The genus is found in ocean and coastal waters around the globe.  In the Canadian arctic, these organisms have been found living under ice floes at sub-zero oC (<32oF) temperatures; species also flourish in tropical waters where temperatures exceed 30oC (>86oF).  When temperatures increase in high nutrient waters, “blooms” of one or more Pseudo-nitzschia species can make this genus the dominant member of the phytoplankton community, reaching numbers up to 107 cells/L.  As eutrophication and fertilization of waters increases, incidences of Pseudo-nitzschia blooms (often referred to as red tides, as these diatoms turn the water a rust color) have become more prevalent around the world.  Causes of blooms are complex and not well understood, involving changes in water conditions and nutrients sources.

During a large Pseudo-nitzschia bloom off Prince Edward Island in 1987, 100 people were sickened and 3 died after eating cultured mussels.  This incident first brought recognition of Psudo-nitzschia as a producer of Dolomic Acid (DA), a rare but naturally occurring amino acid that binds glutamate channels to act as a potent neurotoxin in vertebrates and cause permanent neurological damage.  Some animals bio-accumulate the toxin in concentrations dangerous to humans, so during blooms consumption of filter feeding shellfish, planktivorous fish such as sardines and anchovies, and internal organs of crabs should not be avoided.  Symptoms from exposure to DA are gastrointestinal and neurological in effect, and can include short-term memory loss, giving the syndrome the name Amnesic Shellfish Poisoning (ASP).  Severe cases result in death.  Sea birds and marine mammals have experienced large die-offs and strandings from eating contaminated fish prey.  After blooms the toxins may settle into sediments to further impact benthic food webs. 

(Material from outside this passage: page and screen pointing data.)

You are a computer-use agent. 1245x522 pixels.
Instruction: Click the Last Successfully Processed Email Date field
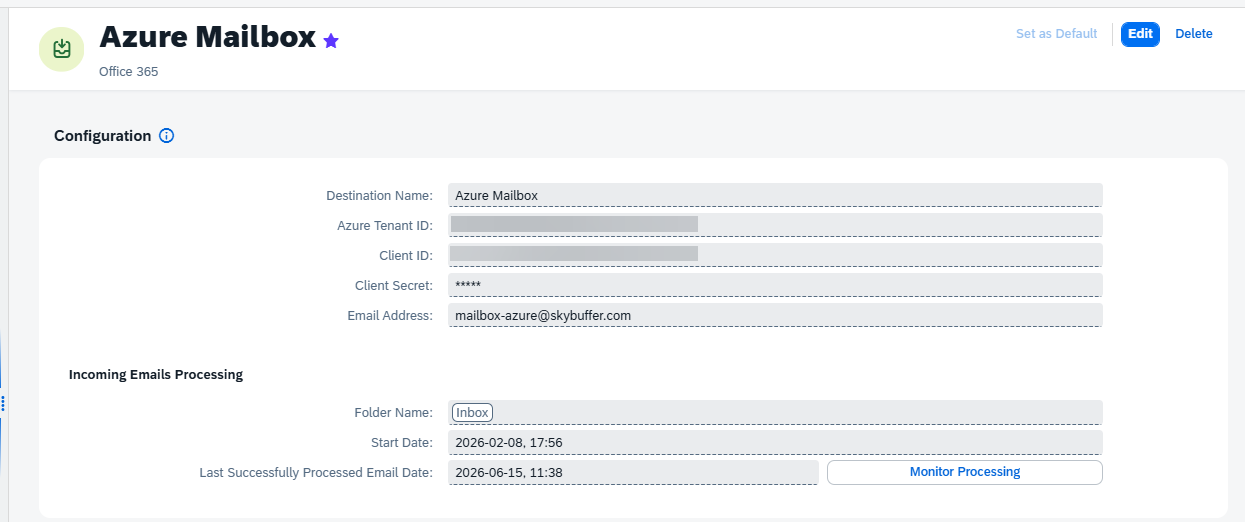coord(633,472)
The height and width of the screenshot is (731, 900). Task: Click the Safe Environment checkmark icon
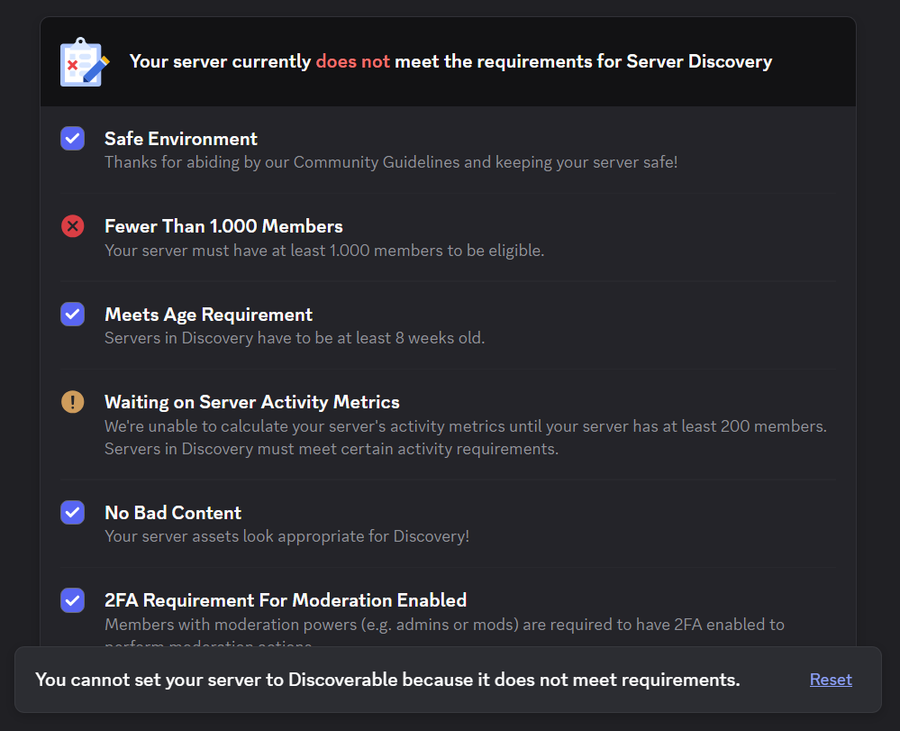[x=73, y=138]
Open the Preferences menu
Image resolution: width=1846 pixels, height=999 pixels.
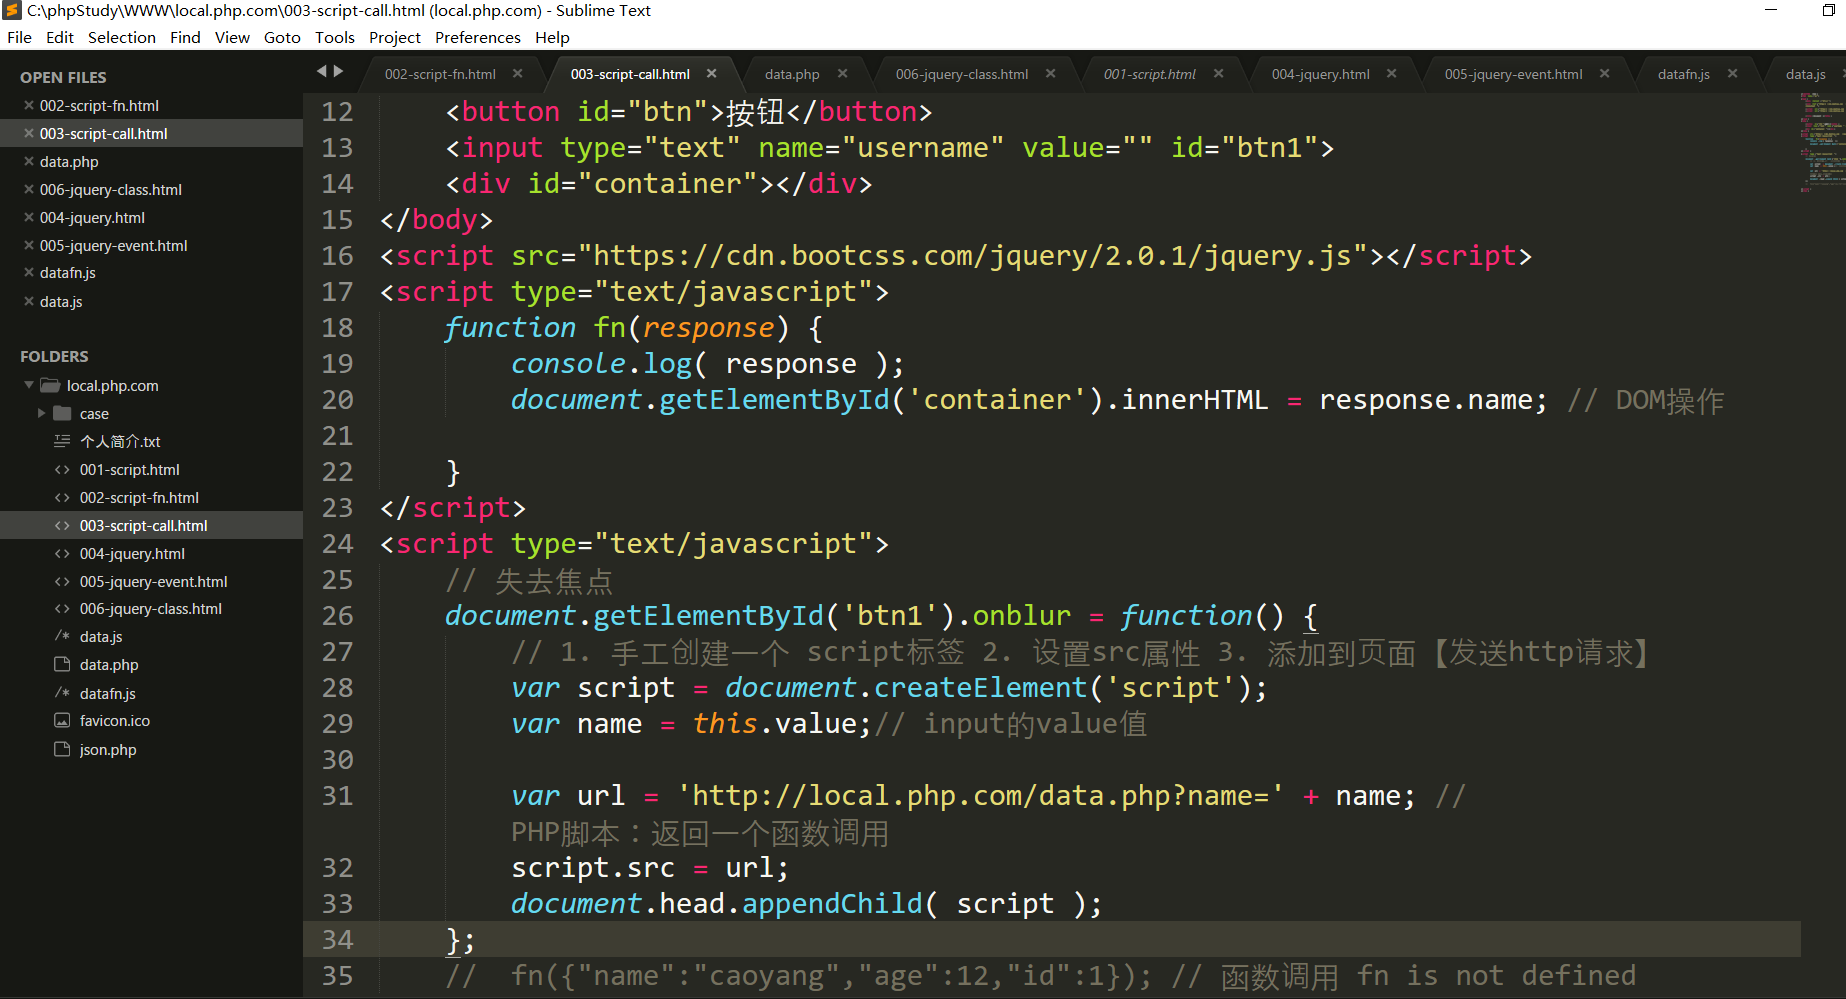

Since 1987, at least 14 species of Pseudo-nitzschia have been recognized as producers of Dolomic Acid, and the genus receives a lot of attention as a major player in harmful algal blooms (HABs) around the world.  A bloom stretching along the Pacific Coast of North America from southern California to Alaska in spring of 2015 has grown to an unprecedented extent and concentration of DA in Pacific coast waters, causing high-cost closures of fishing industries.  Scientists are investigating possible connection between the bloom and higher than usual water temperatures in the area which creating conditions that may be more and more common with climate change, and developing robotic detection and modeling to assist in forecasts of future blooms.  Because species that produce DA do not do so all the time, ecology and physiology of the different species and conditions triggering toxin production are important research avenues.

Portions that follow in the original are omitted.